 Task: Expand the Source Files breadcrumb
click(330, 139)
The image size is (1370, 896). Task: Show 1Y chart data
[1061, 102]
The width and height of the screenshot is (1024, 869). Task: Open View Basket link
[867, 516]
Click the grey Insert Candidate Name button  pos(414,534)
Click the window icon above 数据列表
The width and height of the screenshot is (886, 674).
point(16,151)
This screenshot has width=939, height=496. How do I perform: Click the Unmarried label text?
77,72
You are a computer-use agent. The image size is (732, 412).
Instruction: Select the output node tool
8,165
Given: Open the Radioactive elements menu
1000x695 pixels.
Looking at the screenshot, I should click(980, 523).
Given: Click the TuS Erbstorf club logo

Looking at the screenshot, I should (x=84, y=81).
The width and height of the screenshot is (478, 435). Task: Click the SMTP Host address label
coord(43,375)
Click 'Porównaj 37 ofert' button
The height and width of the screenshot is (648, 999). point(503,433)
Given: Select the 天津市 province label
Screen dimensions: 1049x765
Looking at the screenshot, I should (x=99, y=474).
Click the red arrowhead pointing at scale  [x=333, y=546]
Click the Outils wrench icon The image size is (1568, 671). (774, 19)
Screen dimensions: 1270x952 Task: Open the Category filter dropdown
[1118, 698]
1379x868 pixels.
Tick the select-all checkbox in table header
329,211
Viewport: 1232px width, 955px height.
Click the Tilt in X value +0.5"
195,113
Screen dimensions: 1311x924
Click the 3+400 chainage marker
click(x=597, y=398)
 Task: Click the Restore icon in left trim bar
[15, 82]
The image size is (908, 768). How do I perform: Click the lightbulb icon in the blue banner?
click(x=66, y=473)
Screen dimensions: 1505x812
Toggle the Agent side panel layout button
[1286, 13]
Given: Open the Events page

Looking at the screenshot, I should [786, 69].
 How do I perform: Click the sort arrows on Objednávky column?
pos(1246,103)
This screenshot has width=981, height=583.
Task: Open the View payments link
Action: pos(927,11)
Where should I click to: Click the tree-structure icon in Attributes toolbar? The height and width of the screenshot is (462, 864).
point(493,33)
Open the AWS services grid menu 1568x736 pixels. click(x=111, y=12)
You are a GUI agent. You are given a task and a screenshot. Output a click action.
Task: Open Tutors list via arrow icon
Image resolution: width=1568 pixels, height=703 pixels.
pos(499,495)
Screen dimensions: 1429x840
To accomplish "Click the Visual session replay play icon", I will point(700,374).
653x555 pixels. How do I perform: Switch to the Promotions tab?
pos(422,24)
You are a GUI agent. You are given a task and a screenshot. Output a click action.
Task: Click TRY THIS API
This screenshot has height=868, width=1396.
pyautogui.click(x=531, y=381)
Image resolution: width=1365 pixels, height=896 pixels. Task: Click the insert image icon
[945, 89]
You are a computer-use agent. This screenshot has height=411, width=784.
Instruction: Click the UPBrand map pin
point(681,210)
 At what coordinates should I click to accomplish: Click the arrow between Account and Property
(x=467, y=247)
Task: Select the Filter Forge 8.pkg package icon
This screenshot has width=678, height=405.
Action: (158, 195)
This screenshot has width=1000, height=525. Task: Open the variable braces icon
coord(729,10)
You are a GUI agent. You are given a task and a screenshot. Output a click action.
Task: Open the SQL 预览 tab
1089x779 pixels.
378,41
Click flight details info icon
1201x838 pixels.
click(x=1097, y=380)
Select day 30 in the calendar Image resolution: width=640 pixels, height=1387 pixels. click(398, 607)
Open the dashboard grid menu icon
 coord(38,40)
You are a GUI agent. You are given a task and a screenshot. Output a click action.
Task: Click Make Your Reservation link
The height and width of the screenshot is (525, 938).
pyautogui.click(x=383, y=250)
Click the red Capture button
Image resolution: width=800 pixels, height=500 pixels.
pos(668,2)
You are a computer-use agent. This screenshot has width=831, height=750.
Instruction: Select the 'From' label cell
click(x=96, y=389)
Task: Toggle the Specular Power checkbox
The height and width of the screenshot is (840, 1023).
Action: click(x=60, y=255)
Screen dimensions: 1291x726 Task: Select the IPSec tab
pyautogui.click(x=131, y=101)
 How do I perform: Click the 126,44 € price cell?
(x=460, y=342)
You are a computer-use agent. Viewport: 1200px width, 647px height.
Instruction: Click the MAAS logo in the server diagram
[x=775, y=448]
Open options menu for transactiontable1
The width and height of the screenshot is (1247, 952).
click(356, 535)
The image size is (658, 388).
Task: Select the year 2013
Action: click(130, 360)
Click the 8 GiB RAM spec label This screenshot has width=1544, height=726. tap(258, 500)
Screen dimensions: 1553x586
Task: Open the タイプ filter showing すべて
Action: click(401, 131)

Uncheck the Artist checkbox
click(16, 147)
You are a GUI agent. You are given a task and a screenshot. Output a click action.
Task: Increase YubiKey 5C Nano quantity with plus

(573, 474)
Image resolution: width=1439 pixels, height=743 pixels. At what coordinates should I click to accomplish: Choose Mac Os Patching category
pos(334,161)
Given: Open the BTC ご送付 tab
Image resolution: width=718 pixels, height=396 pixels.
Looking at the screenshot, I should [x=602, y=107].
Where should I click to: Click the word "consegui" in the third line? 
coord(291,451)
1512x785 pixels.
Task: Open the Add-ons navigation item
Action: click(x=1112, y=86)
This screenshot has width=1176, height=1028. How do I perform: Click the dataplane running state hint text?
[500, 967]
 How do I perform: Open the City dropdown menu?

• Short exercise
Count the lines above that contain the string "accomplish", treating uppercase and lowercase as different. Reply with the number alone.

• Exercise result
3